● Stored items:
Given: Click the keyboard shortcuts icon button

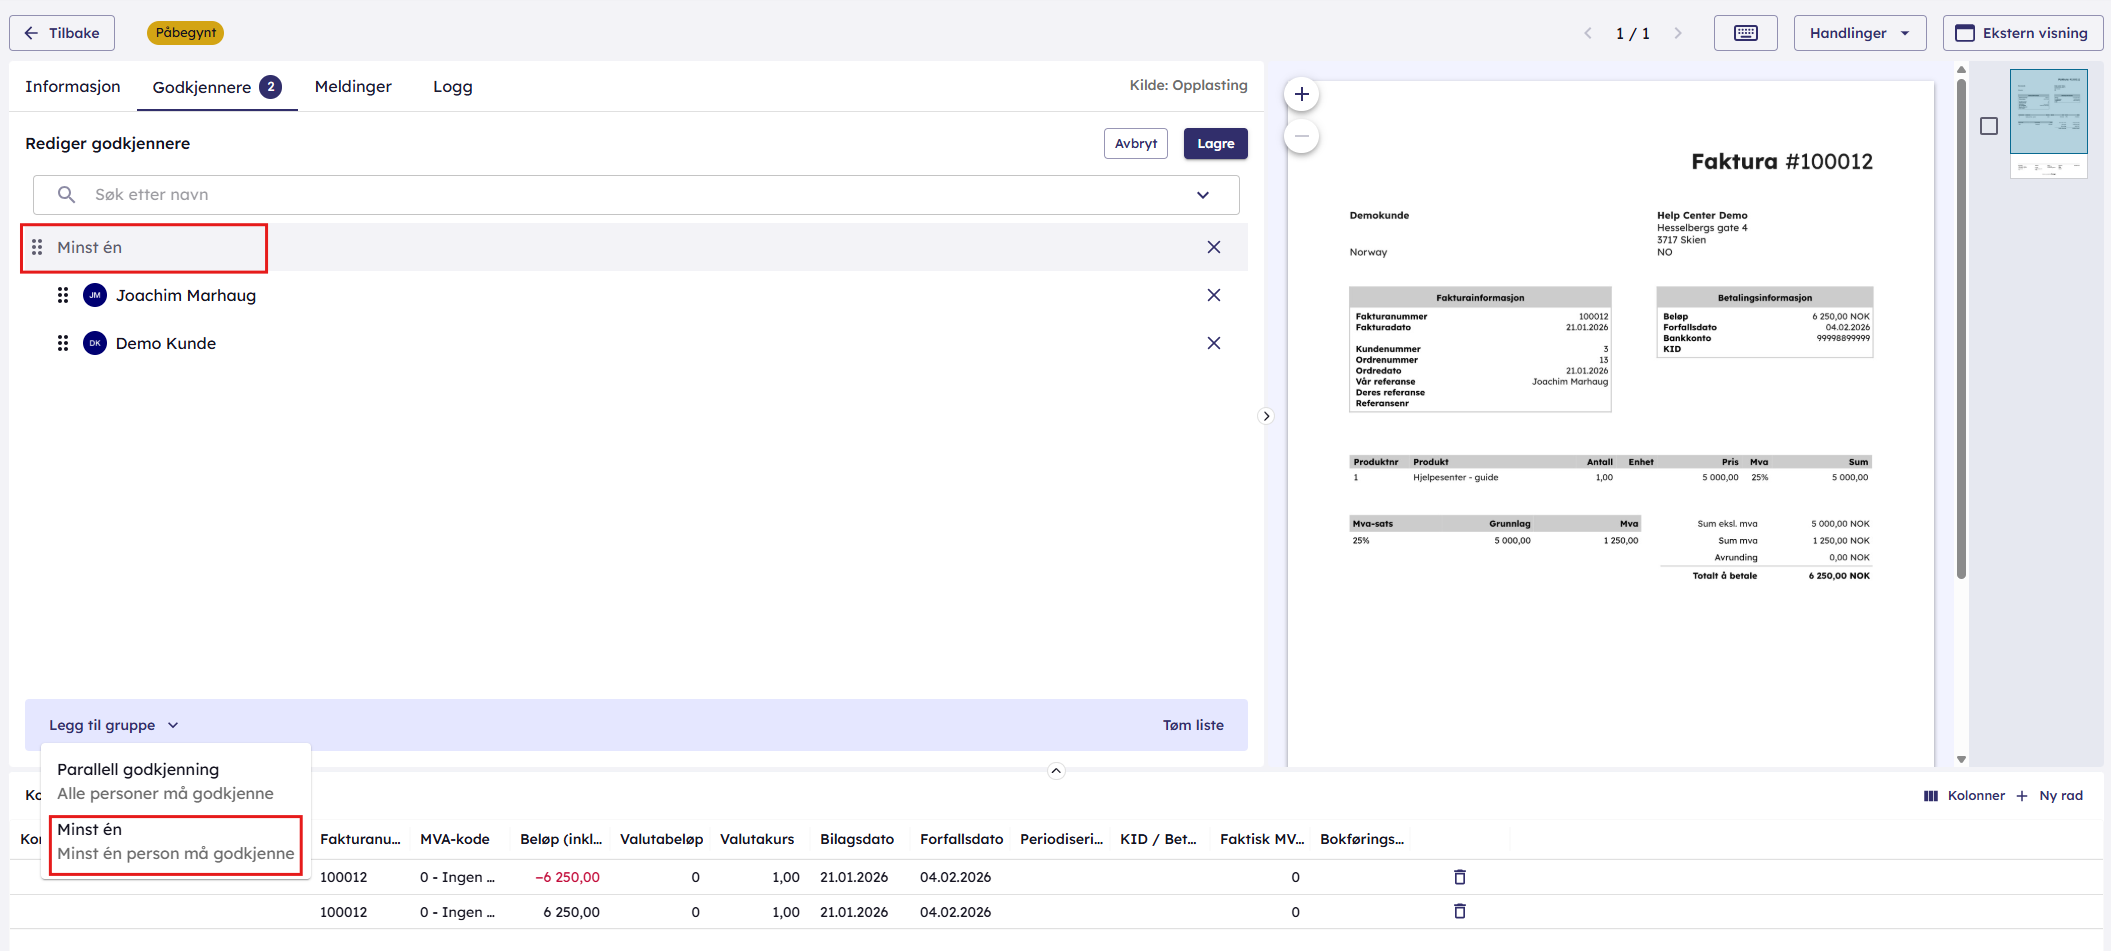Looking at the screenshot, I should pyautogui.click(x=1745, y=33).

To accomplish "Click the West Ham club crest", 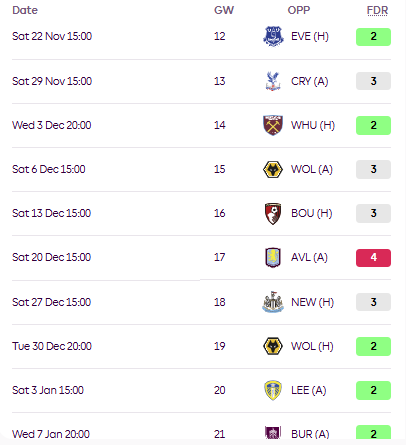I will (x=273, y=125).
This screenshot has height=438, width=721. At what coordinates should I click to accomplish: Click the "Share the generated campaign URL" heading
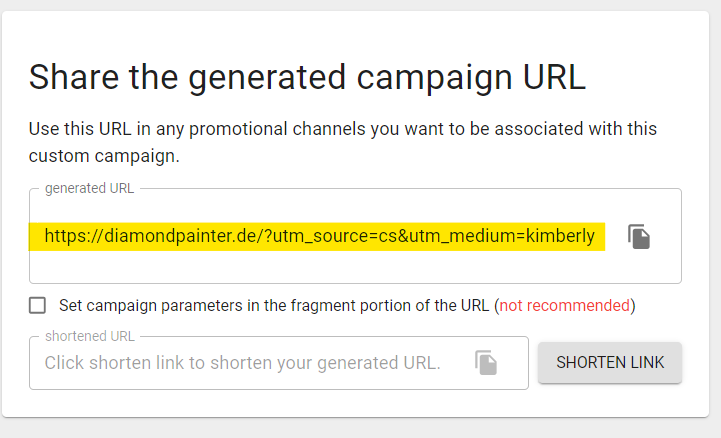click(307, 77)
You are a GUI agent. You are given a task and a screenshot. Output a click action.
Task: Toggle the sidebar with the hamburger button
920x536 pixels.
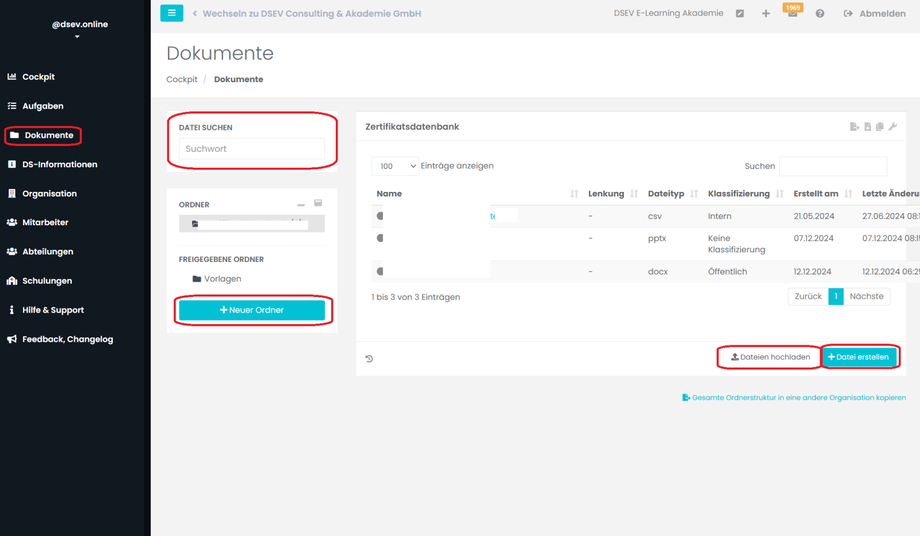point(171,13)
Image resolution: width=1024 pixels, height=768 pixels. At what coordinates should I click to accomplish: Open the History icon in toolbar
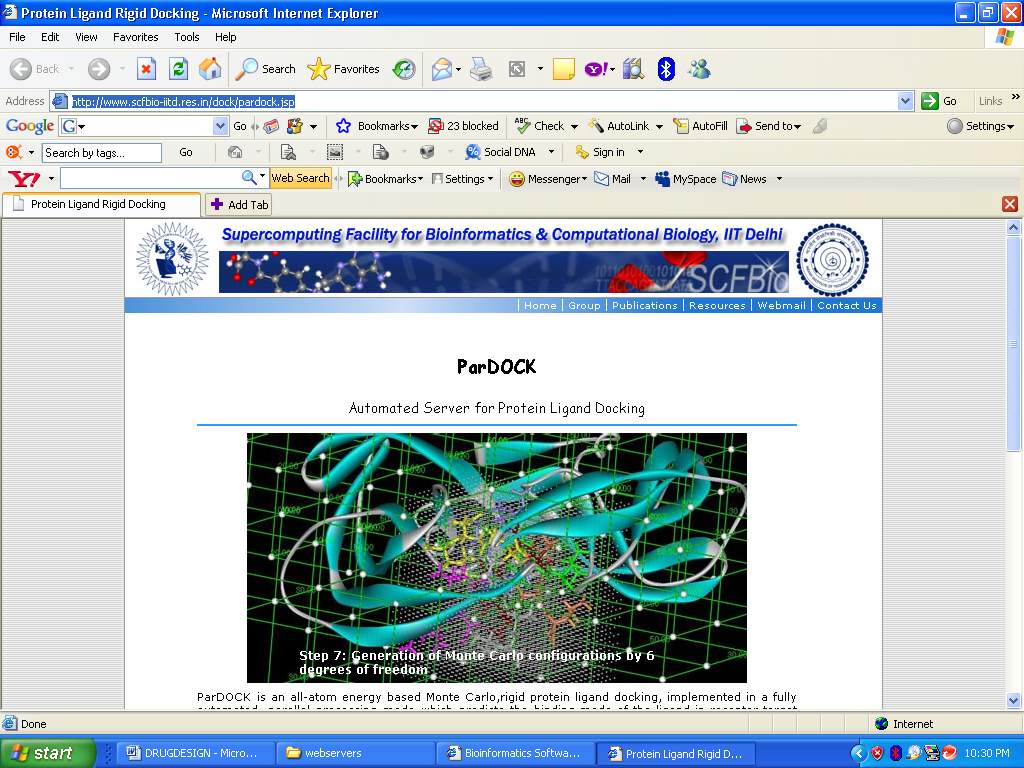(x=404, y=69)
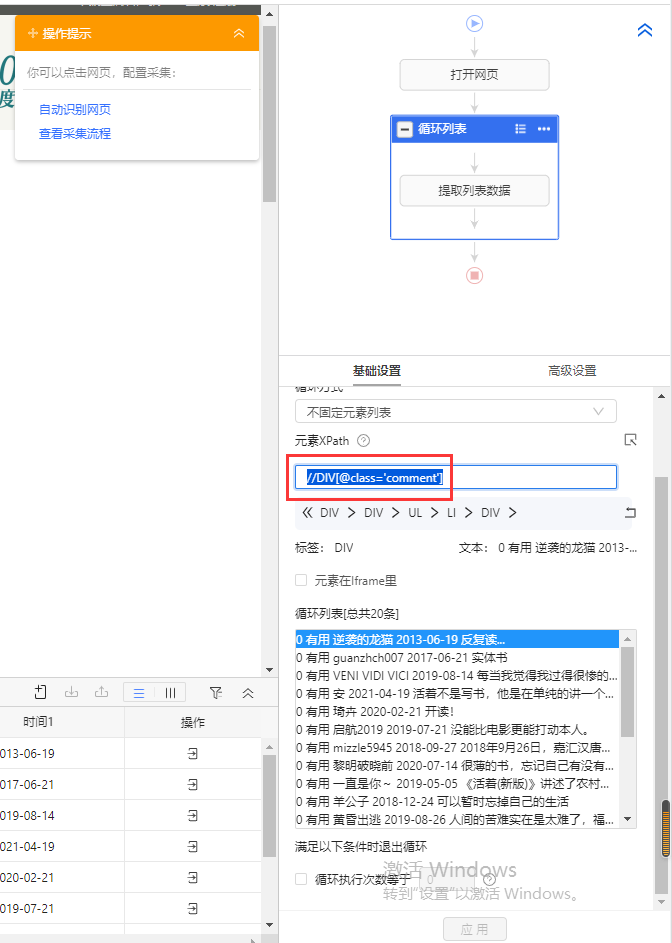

● TASK STATEMENT:
Each line from the one with "Image resolution: width=1024" through the final line of the records must be copied exactly, with no pictures and no additional lines.

● ANSWER TO THIS EXERCISE:
Image resolution: width=1024 pixels, height=768 pixels. At what coordinates should I click to accomplish: Open the History icon in toolbar
(x=404, y=69)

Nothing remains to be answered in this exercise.